Thus, to take the June 2006 conclusions (38 pages) as an example, there is, first, a section entitled “Europe Listens”, consisting of 3 paragraphs. There is then a section entitled “Europe At Work”, which contains 11 paragraphs in its first sub-section “Promoting freedom, security and justice; 15 paragraphs in a sub-section “Promoting the European way of life in a globalised world”; 3 paragraphs in a sub-section “Improving the efficiency, coherence and visibility of the Union’s external policies”; and 8 paragraphs in a sub-section “Improving the functioning of the Union”. Then there is a section “Looking to the Future”, which contains 8 paragraphs in the sub-section “Pursuing reform: the Constitutional Treaty”; 6 paragraphs in the sub-section “Enlargement” and one paragraph in the sub-section “Western Balkans”. The final section, entitled “External Relations” consists of 4 paragraphs. There are, however, then a further eight annexes attached to the conclusions. The first is on “Transparency”, and the remaining seven are declarations on the Western Balkans, Iran, Iraq, the Middle East Peace Process, Africa, Lebanon and Timor-Leste.

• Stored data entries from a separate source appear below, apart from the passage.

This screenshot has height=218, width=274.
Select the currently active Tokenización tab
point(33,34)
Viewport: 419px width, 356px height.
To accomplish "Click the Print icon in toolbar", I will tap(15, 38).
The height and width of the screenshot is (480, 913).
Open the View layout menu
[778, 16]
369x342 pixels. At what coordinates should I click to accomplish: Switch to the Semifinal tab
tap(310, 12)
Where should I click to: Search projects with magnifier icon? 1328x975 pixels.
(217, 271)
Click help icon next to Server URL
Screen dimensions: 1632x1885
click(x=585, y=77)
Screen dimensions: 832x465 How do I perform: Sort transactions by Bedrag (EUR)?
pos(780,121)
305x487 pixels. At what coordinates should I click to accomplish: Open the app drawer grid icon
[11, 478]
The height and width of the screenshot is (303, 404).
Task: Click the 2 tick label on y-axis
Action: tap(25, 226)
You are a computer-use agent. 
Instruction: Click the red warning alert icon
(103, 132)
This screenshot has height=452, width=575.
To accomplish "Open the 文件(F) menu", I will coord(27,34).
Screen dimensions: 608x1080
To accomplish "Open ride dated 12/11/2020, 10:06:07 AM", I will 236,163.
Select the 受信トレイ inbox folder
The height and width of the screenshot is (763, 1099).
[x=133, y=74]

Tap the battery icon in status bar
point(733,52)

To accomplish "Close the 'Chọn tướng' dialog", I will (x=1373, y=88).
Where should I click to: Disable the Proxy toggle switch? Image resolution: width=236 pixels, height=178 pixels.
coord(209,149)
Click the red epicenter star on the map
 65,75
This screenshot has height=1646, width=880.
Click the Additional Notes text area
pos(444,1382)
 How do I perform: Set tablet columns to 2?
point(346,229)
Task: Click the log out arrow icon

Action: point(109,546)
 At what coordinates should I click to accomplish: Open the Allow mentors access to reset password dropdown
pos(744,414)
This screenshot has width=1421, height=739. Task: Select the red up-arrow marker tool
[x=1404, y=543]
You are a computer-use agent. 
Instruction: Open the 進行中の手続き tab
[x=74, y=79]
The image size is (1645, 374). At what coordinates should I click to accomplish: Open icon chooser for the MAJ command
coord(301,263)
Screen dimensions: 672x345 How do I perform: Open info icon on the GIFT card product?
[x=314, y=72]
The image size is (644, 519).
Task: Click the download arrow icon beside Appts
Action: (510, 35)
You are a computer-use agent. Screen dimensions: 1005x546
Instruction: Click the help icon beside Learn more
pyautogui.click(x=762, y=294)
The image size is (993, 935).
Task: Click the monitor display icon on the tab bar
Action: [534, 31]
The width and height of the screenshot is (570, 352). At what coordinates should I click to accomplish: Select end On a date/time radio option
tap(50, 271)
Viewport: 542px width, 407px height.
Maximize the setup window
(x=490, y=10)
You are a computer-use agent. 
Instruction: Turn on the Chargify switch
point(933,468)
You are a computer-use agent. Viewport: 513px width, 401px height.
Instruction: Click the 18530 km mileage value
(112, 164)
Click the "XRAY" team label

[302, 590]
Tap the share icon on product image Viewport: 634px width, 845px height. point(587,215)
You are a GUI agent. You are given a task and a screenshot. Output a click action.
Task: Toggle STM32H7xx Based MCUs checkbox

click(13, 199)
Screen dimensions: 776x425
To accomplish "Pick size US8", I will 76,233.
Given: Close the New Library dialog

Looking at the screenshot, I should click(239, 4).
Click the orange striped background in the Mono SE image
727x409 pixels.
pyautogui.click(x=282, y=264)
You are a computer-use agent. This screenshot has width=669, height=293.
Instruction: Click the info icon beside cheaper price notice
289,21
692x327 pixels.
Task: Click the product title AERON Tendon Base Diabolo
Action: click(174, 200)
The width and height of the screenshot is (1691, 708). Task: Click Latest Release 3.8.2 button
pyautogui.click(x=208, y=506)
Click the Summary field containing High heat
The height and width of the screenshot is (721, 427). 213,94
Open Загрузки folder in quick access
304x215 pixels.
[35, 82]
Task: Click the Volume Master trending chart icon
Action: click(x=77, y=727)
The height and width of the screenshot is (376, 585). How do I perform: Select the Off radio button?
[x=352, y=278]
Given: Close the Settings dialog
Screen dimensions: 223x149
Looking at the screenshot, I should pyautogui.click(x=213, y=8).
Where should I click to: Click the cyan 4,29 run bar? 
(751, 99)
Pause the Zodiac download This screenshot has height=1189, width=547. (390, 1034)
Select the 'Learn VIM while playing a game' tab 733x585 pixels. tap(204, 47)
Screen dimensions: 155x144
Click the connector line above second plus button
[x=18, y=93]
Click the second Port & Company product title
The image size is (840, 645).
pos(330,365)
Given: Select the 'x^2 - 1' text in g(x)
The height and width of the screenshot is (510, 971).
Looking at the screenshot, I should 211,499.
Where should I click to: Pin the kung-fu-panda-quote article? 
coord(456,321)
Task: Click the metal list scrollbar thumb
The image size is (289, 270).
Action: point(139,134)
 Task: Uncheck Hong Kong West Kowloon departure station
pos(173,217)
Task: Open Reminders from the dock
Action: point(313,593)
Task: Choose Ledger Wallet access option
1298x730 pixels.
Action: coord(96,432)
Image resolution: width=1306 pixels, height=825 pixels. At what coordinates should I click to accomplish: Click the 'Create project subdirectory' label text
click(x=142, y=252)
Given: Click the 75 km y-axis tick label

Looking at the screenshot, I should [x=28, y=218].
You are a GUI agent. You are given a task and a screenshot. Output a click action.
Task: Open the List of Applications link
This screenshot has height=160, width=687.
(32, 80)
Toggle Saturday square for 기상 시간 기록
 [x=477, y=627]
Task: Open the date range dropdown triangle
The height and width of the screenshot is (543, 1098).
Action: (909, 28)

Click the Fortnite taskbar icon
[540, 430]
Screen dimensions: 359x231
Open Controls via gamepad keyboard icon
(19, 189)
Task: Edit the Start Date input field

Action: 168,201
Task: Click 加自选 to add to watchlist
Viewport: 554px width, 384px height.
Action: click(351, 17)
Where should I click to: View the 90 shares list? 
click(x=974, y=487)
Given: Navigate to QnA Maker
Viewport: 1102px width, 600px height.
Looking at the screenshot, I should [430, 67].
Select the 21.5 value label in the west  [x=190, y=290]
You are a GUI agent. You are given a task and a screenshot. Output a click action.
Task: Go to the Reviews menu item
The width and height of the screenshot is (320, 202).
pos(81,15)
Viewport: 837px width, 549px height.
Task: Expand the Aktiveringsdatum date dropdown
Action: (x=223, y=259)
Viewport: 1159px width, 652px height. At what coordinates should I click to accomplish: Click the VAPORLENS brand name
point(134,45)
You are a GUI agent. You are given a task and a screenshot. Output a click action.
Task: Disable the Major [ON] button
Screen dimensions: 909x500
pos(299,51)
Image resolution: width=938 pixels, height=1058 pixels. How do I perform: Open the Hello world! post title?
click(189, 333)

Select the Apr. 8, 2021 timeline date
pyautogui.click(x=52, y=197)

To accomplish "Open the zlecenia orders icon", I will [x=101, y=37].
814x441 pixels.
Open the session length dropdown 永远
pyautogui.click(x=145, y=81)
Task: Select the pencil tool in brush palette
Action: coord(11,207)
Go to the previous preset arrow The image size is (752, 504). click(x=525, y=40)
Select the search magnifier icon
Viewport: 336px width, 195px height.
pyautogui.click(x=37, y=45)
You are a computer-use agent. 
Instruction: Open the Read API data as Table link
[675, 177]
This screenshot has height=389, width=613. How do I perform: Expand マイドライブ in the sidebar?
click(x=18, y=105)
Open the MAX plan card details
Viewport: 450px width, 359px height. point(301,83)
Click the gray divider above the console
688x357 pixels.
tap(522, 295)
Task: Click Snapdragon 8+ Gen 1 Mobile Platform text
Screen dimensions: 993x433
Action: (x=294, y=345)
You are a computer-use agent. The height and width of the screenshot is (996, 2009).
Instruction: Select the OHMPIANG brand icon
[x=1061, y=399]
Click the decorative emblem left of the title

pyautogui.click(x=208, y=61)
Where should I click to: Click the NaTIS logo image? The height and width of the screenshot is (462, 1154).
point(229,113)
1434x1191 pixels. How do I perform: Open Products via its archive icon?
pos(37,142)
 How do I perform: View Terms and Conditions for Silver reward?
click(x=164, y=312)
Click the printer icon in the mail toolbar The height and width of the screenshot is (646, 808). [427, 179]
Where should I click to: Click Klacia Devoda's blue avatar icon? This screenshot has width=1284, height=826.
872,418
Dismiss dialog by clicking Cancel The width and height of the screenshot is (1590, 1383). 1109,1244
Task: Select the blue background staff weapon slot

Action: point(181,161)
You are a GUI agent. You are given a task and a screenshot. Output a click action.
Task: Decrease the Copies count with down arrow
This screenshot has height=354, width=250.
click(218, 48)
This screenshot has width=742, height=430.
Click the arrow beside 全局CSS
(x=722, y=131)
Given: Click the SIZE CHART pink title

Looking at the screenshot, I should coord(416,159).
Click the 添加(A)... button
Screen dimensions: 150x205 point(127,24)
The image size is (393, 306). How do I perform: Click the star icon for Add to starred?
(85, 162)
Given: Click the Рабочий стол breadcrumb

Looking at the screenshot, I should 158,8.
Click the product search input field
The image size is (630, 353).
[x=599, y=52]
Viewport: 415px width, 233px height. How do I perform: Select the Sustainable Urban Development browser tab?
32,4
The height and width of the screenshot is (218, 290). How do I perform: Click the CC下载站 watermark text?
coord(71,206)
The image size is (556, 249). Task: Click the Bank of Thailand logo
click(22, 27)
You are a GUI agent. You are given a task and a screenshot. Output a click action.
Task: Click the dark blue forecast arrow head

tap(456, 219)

These 38 pages of declamatory language constitute a kind of tour d’horizon of current events, with appropriate diplomatic commentary. Thus, to give a flavour:

  • 26The European Union will continue to actively promote the dialogue between cultures and civilisations through all existing mechanisms, including the Barcelona Process, the Anna Lindh Foundation and the Alliance of Civilisations. Particular emphasis will be given to the role that free media and civil society as well as their promotion can play in this regard.
  • The European Council welcomes the meeting with leading representatives of churches and religious communities organised by the Presidency and the European Commission in Brussels on 30 May 2006.
  • The European Council welcomes the conclusions of the Inter-Institutional Agreement on the Financial Perspectives 2007-2013 providing the Union with the means to carry through its policies and stresses the importance of rapidly adopting the necessary legal instruments?”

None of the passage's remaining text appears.